I wrote three pages in my journal about not writing (typical) and then went website hopping for self-help articles to validate my feelings (also typical). It was stupid and I really don’t understand myself sometimes. Writing fiction is important to me.

One, it’s my life’s work. Two, it’s my job. Three, it keeps me from having to work as someone’s employee and live a lifestyle I absolutely hate.

The self-sabotage I’m capable of just boggles my mind. I’m destroying my chance for happiness by not sticking to a writing routine of some kind and actually putting out the words I ought to be perfectly capable of writing.

I don’t want to write. That’s just all there is to it. I look at my book, think about the writing, and just do not want to do it.

I think I know why, but I can’t seem to fix it.

Writing is a chore because I make it hard. Every time I sit down, I spend loads of time redoing sentence after sentence, word after word, trying to find my way. Trying to capture a feeling or a scene that I can’t seem to capture no matter how hard I try. Second-guessing every decision, writing for everyone except myself, even though that is exactly what I do not want to do.

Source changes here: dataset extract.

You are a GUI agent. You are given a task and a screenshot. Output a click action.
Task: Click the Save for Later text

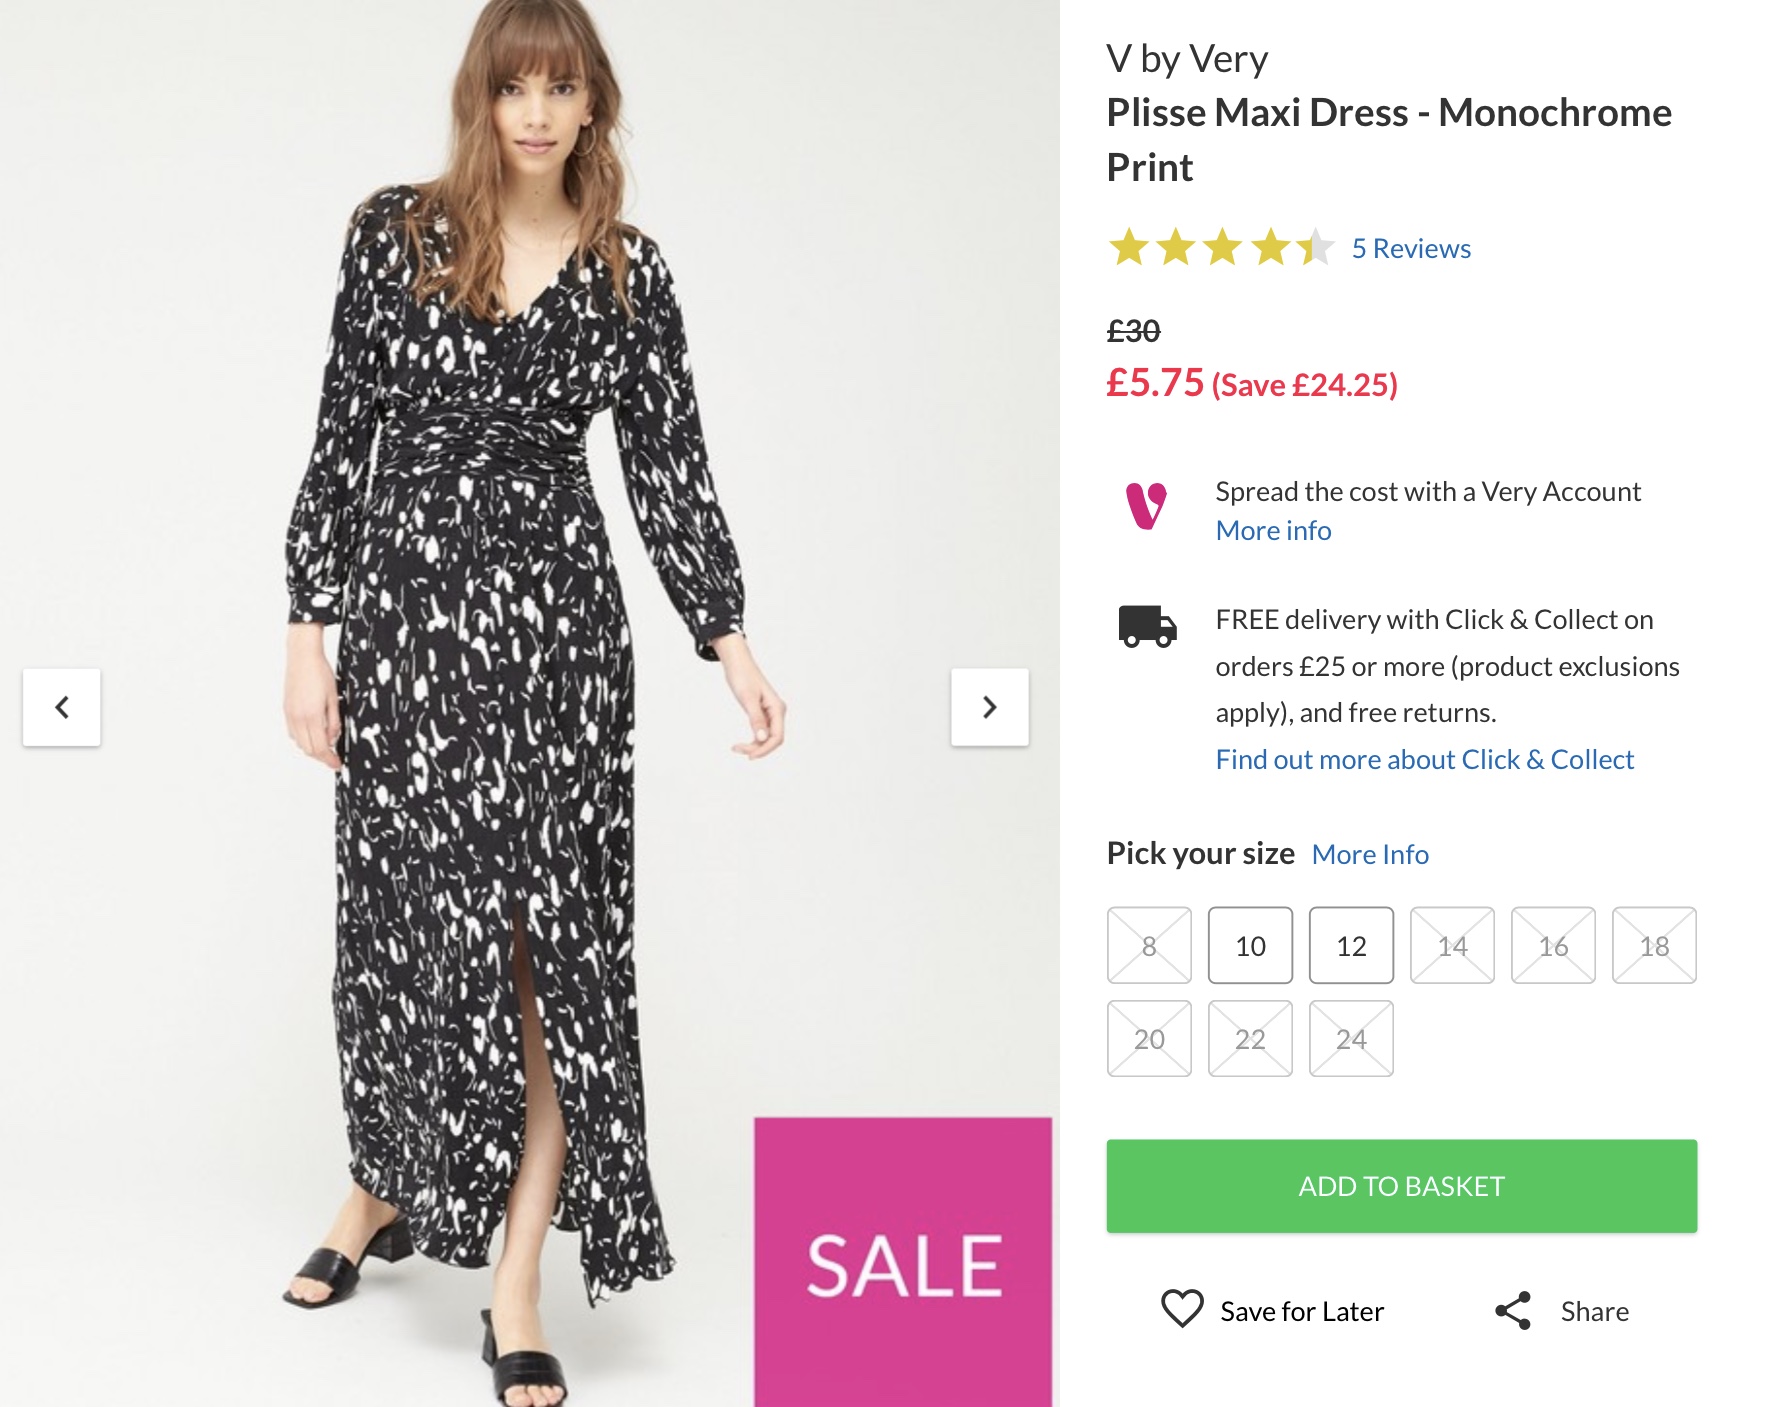1302,1311
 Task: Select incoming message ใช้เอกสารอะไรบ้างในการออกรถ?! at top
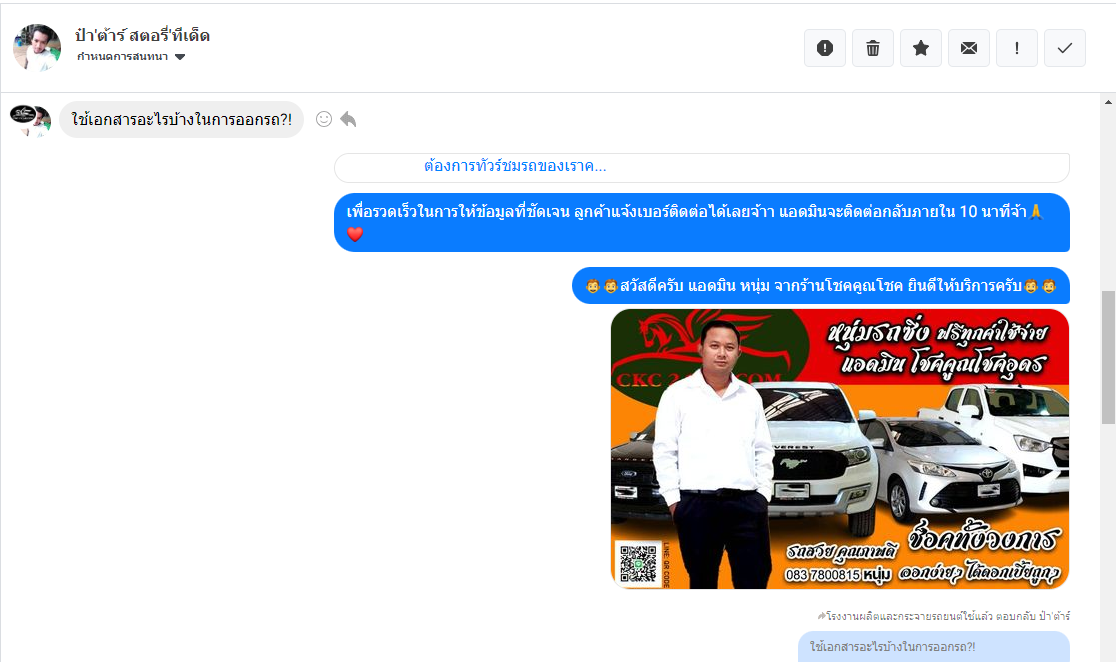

I didn’t used to be this way. I’m not sure what happened or when it changed, but writing has felt hard for a couple of years now. I’ve been publishing since 2012. It’s 2017 now. Somewhere in there, something changed. It could have been a slow slide or a sudden shift, but it happened, and I’ve been left standing on a ledge. The rocks under my feet are crumbling and I’m starting to feel a little desperate.

I need to find a way off this damn ledge.

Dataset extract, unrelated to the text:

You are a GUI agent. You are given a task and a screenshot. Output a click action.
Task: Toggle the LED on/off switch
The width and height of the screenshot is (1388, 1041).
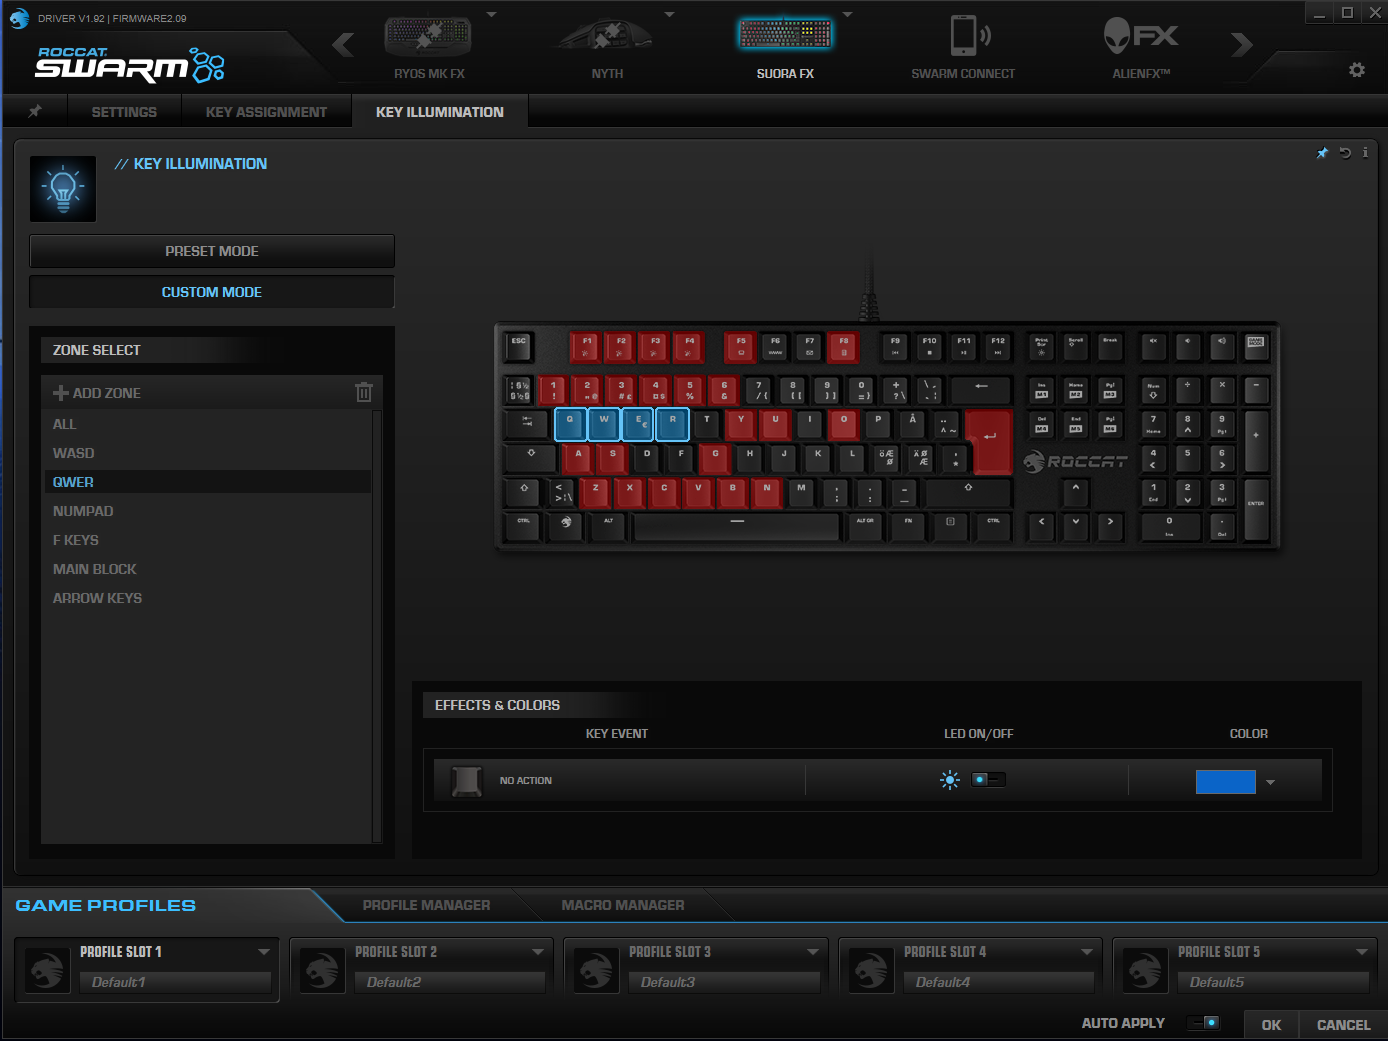[x=987, y=780]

I tried changing up my formatting on my book-in-progress to see if that refreshed my feelings for the writing, but it was a wasted effort. I tried multiple formats and ended up right back where I’d started: Times New Roman 12 pt, single spaced text, first line indent.

It was a band-aid anyway.

The problem isn’t how the text looks. It isn’t the fact that I can’t get comfortable. I can get comfortable enough to web-surf for hours on end and read online articles, or read forum threads, or read a book that takes all day long to read, but I can’t get comfortable enough to type words into my computer? Give me a break. My comfort isn’t the problem.

The problem is that I don’t want to write.

But it’s not just the writing. I don’t want to do anything. That’s the real problem. I just want to be, and let me tell you, that’s the stupidest thing in the world, because I know as well as the next person that you don’t make it through life that way with your self-respect intact.

Is depression something that can last for years? Because I’m seriously starting to wonder if there’s something serious behind this weird combination of worry, apathy, and lack of motivation I’ve had going on for so long.

Something’s just not right.

You know the funniest part of this all? This post is 669 words long.

I’m not laughing.

Accountability post for Saturday

I’m going back to normal (if somewhat random) titles for my posts. Although, this title isn’t so random.

I’m pushing to finish a book tonight.

I’m also making an exception for my quit at 9 PM rule. Ha! And on the third day, too. I didn’t follow it last night either, honestly. But I’m going to—in the future! As soon as I finish this book I’m working on and get into a groove with my 500 words a day plan.

Here are tonight’s sessions so far.

Minutes Words Session WPH
45 24 24 32
45 251 227 303
0 0
0 0
0 0

I’m going to try to finish another 3 minimum (all 45 minutes each). That’ll put me finishing at around 11 PM. Which is kind of late, but I’m really hoping to make some good progress, if not outright finish my book. :-) And if I don’t finish it tonight, tomorrow morning, I’ll be doing my best to get it done by lunchtime.

Oh, if you’re wondering, yes I did have lunch today. I wrote a lot during that 1st session, despite how it looks, but I also deleted a lot (lots of words to delete, I said) and then I did the second session after my late lunch.

Somehow it’s taken me all afternoon and into the evening to get here, but I’m going to put some real effort into focusing now, and I’m going to finish those sessions I have planned.

See you soon with updates. :-)

(The next morning…)

Ugh. 294 words for the day.

I timed one of my breaks. 2:33:35.2.

What a complete and total ridiculous result. I have to do better than that.